In general, the Jacobian,

\[ J=\left[\begin{array}{ccc} \dfrac{\partial f_{1}(\mathbf{x})}{\partial x_{1}} & \cdots & \dfrac{\partial f_{1}(\mathbf{x})}{\partial x_{n}} \\ \vdots & \ddots & \vdots \\ \dfrac{\partial f_{m}(\mathbf{x})}{\partial x_{1}} & \cdots & \dfrac{\partial f_{m}(\mathbf{x})}{\partial x_{n}} \end{array}\right] \]

Example: code

multivariate Newton-Raphson

The same intuition applies, but in higher dimensions.

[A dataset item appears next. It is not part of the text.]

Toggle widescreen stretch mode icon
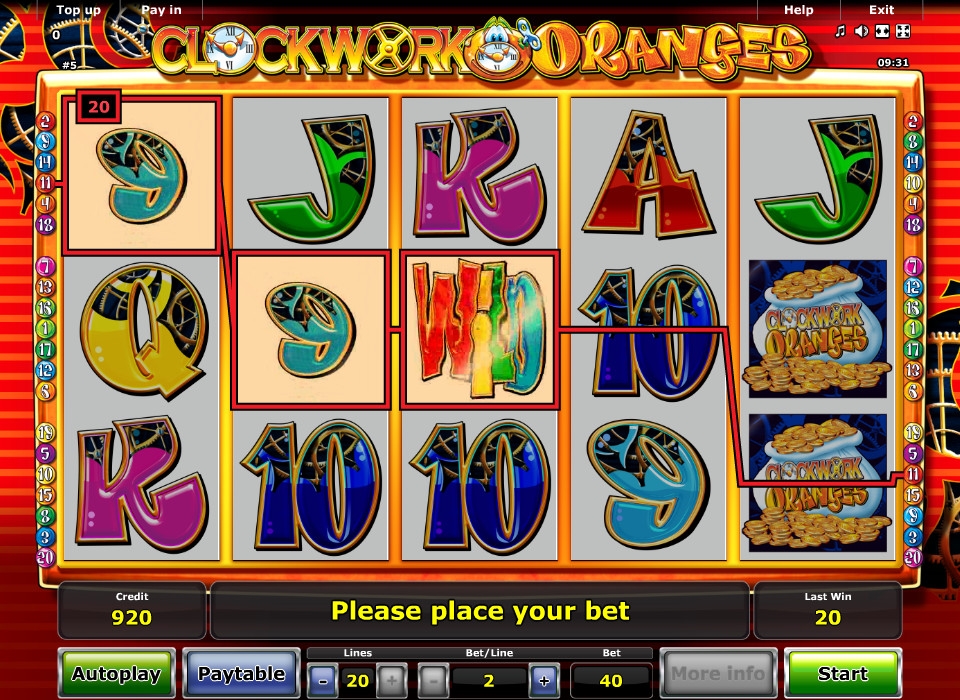The height and width of the screenshot is (700, 960). tap(882, 31)
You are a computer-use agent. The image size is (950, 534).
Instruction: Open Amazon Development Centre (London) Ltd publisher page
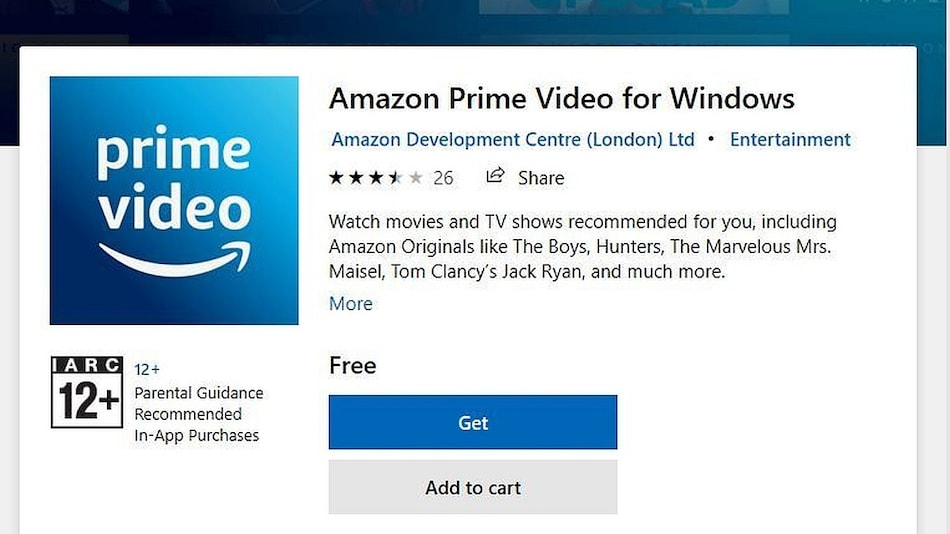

Let \(\mathbf{a}\) satisfy \(f(\mathbf{a}) = 0\).

  • Based on first order approximation of a function, \(\ f(\mathbf{a}) \approx f(\mathbf{x}) + f'(\mathbf{x})(\mathbf{a}- \mathbf{x})\)

Near fixed points, the first order approximation is:

\[ 0 \approx f(\mathbf{x}) + Df(\mathbf{x})(\mathbf{a} - \mathbf{x}). \]

To find the root, we rearrange (solve for \(\mathbf{a}\)) again and iterate

\[ \mathbf{x}_{n+1} = \mathbf{x}_n - J^{-1}(\mathbf{x}_n) f(\mathbf{x}_n) \]

A good starting point

Method of moments.

Set the first and second moments (\(\mathbb{E} [x]\) and \(\mathbb{E} [x^2]\) respectively) equal to the sample first and second moments.

  • Sample first moment (the sample mean): \(m_1 = \frac{1}{N}\sum_{i = 1}^N x_i\)

  • Sample second moment (non-central): \(m_2 = \frac{1}{N} \sum_{i = 1}^N x_i^2\)

\[ \hat{\alpha} = \frac{n m_1 - m_2}{n (\frac{m_2}{m_1} - m_1 - 1) + m_1} \]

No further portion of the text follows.